Um, o Xandão, o justiceiro aplaudido de pé pelo público a cada nova intervenção e o outro, próprio Bolsonaro, como réu de um processo sobre o qual não tinha como interferir,
Como no antigo teatro grego, além dos personagens principais, dois coros de vozes ajudavam a explicar ao público o que estava acontecendo.
Um deles, era formado por um grupo enfurecido de populares que lembrava os crimes do acusado, clamava por justiça e predizia um triste fim para Bolsonaro no fundo de uma prisão.
O outro era constituído por parentes e amigos do acusado, tentando diminuir a importância dos seus mal feitos e pedindo pela sua anistia.

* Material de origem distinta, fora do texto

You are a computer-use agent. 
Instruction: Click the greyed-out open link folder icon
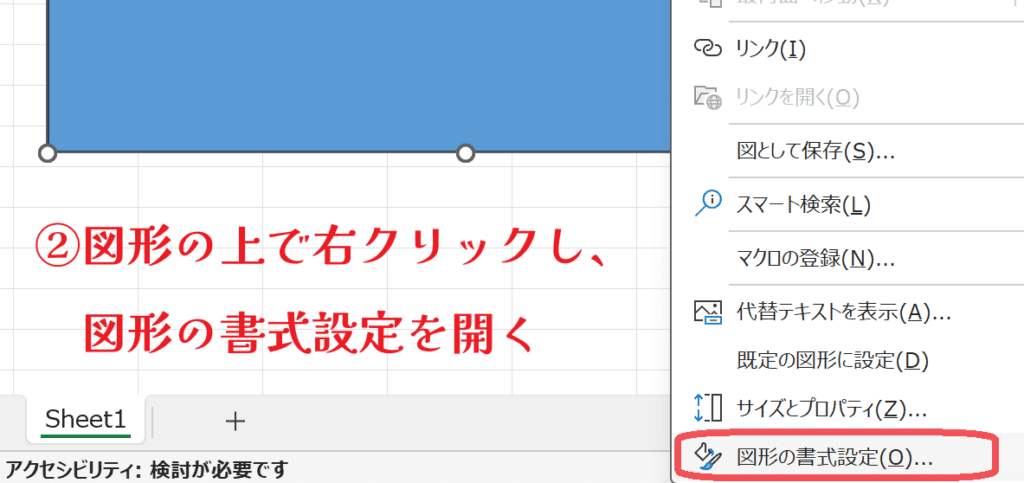(707, 97)
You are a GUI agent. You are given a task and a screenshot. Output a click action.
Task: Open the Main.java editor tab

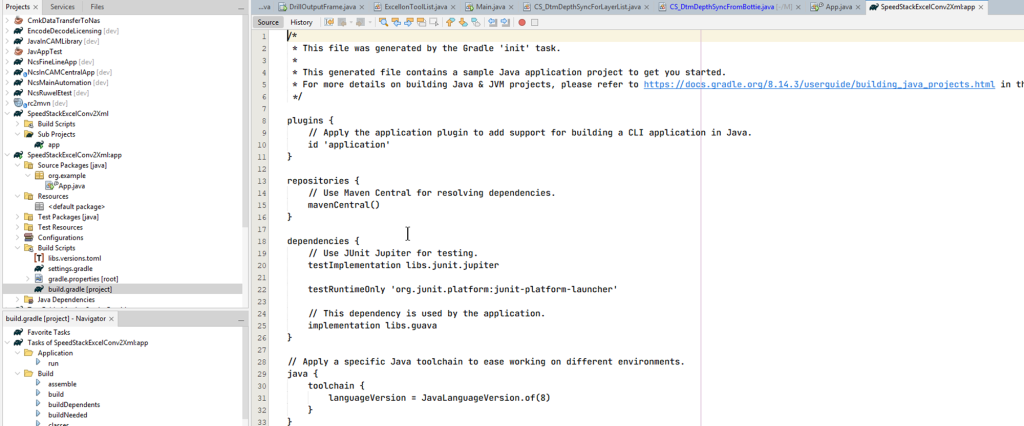tap(490, 6)
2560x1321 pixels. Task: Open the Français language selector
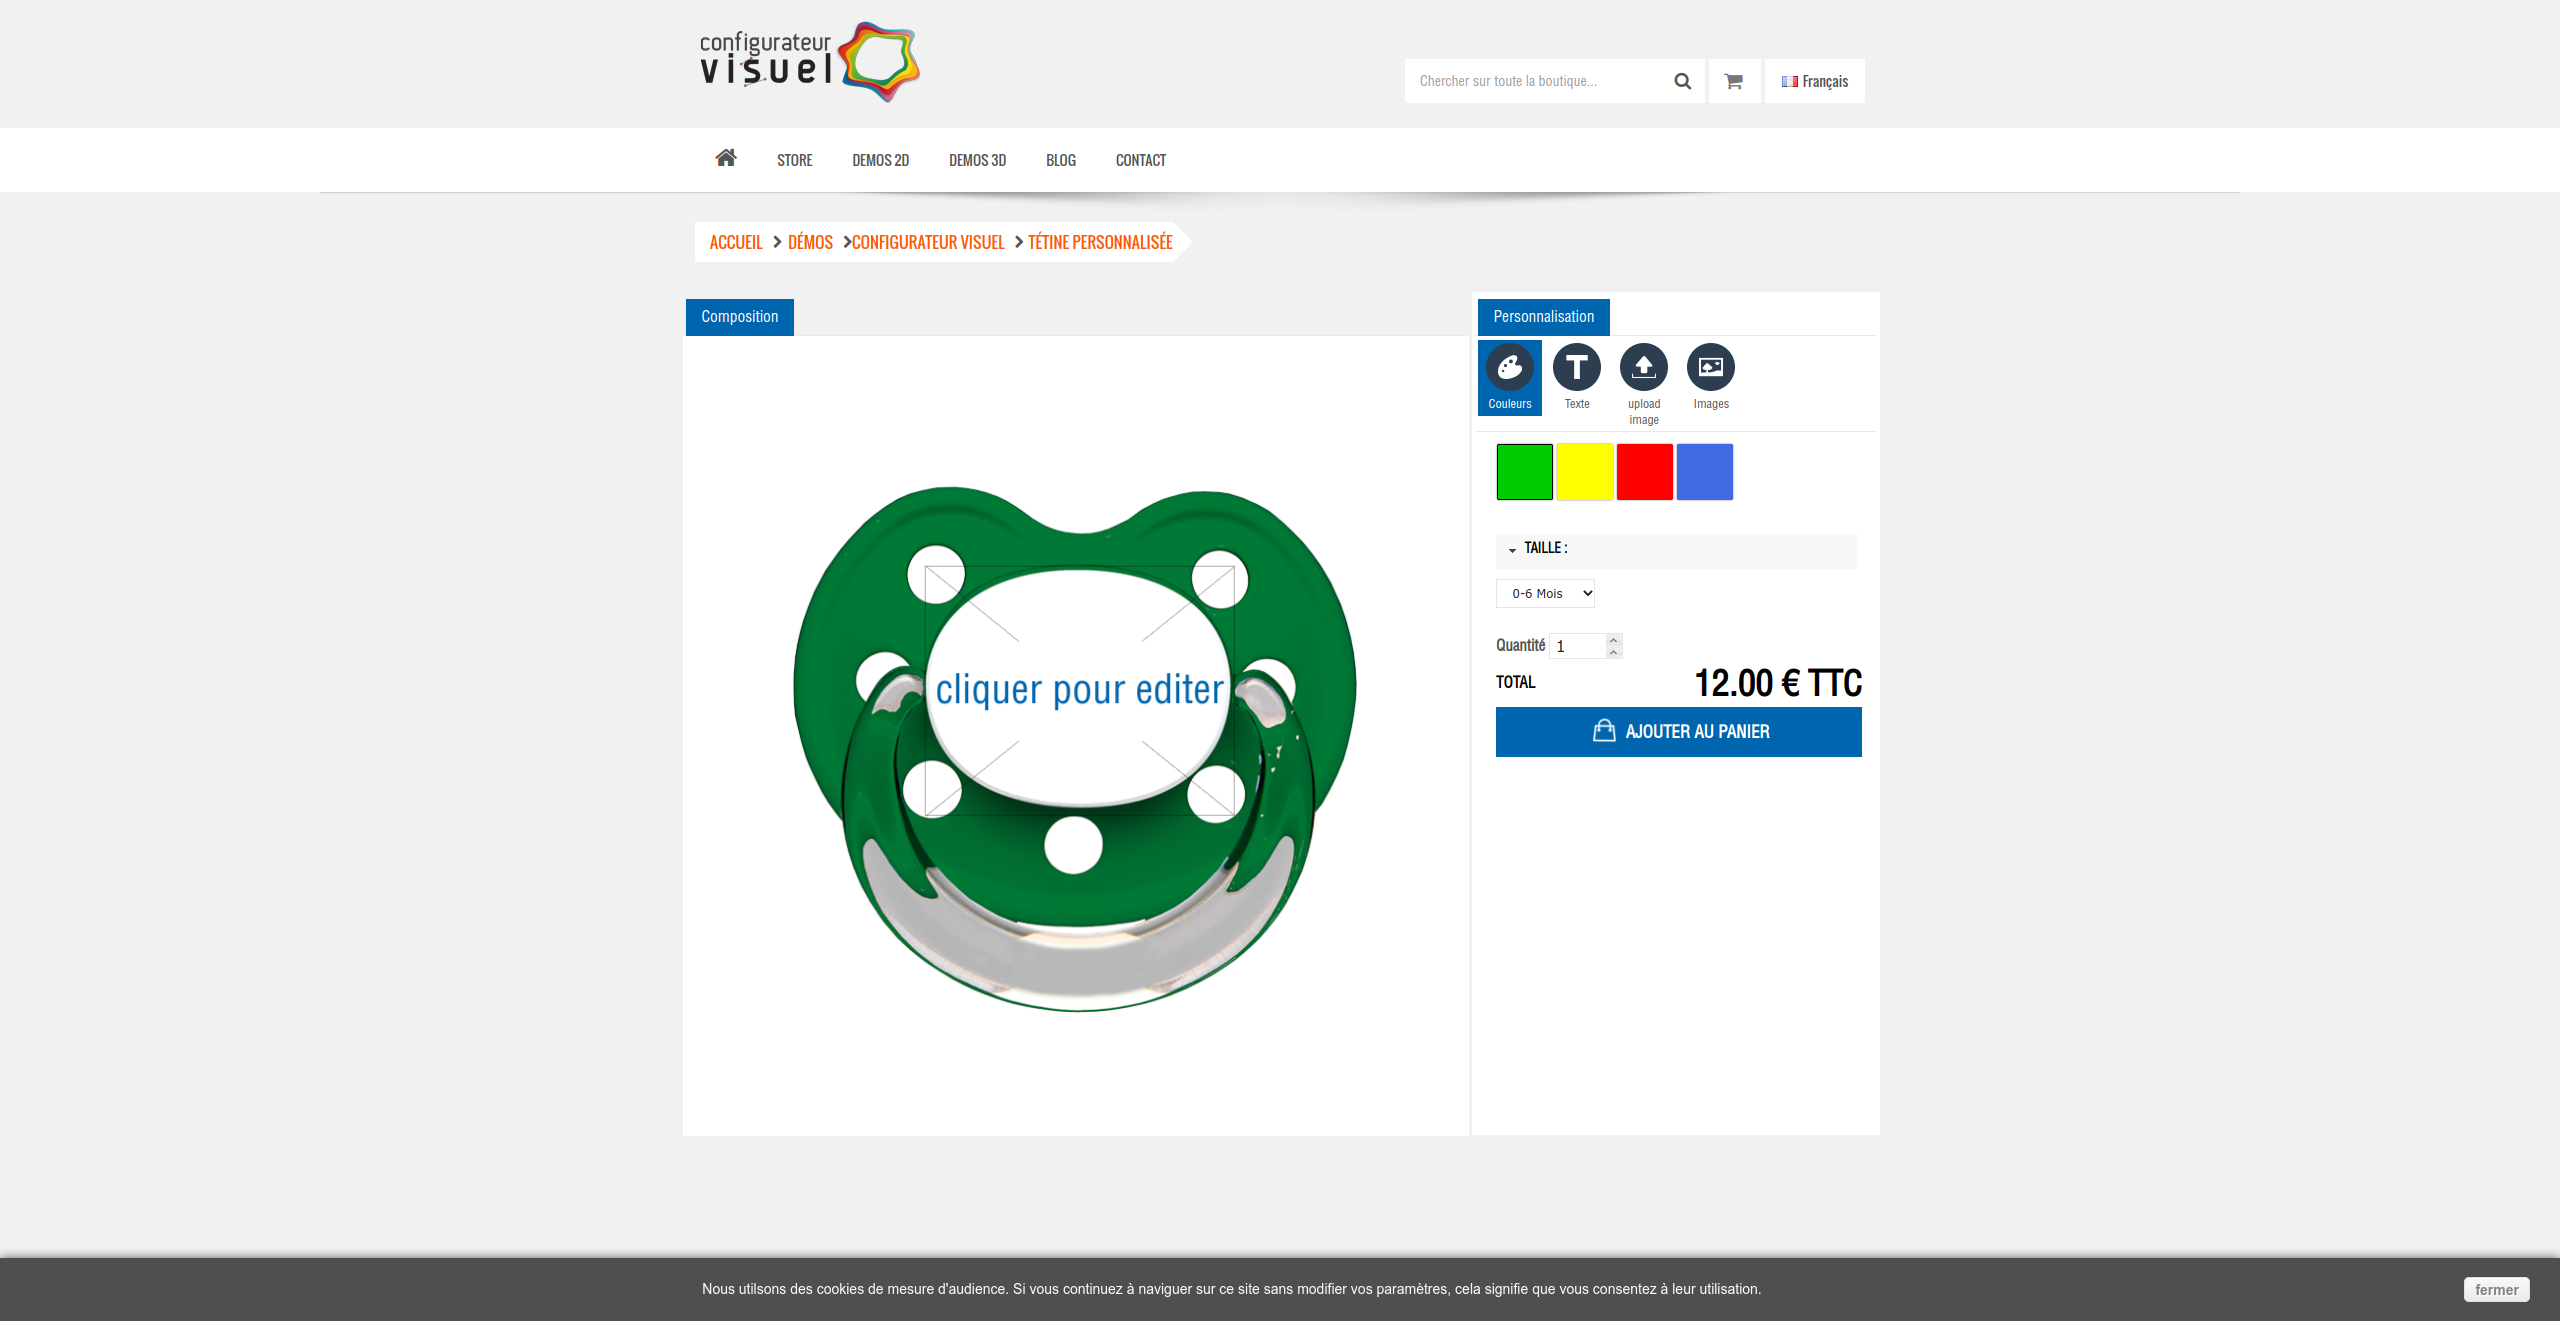pos(1814,81)
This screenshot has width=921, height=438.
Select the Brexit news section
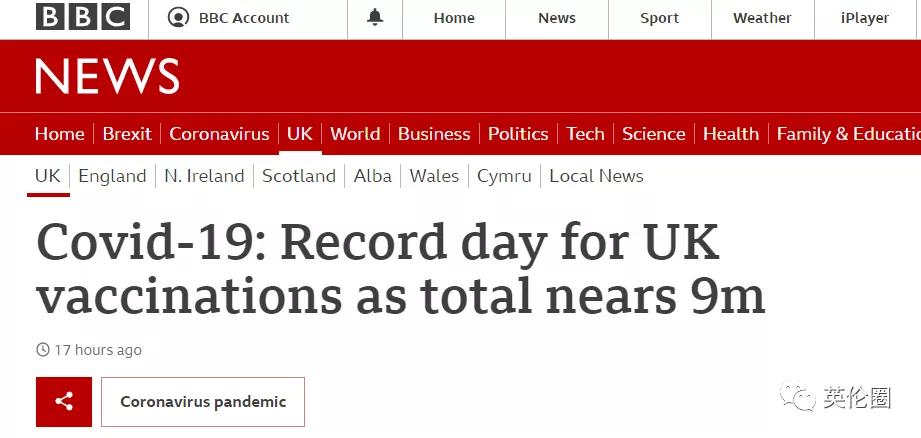[x=127, y=134]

Tudo corria de acordo com o roteiro, quando Bolsonaro subitamente mudou seu discurso e jogou no lixo todo seu passado de político arrogante capaz de menosprezar todas as regras de civilidade e assumiu o papel do pobre diabo
O que era para ser uma tragédia moderna virou uma farsa. Bolsonaro será condenado a muitos anos de prisão, mas o sabor da vitória para Xandão se perdeu.
O Bolsonaro que vai para a cadeia não é mais aquele político provocador que se dizia “imbrochável” e “imorrível”, mas o pobre diabo que, mais do que a repulsa do público, merece apenas a pena dos espectadores.
Quem esperava por um gran finale terá que procurar por maiores emoções nas novelas da Globo ou nos jogos do Inter.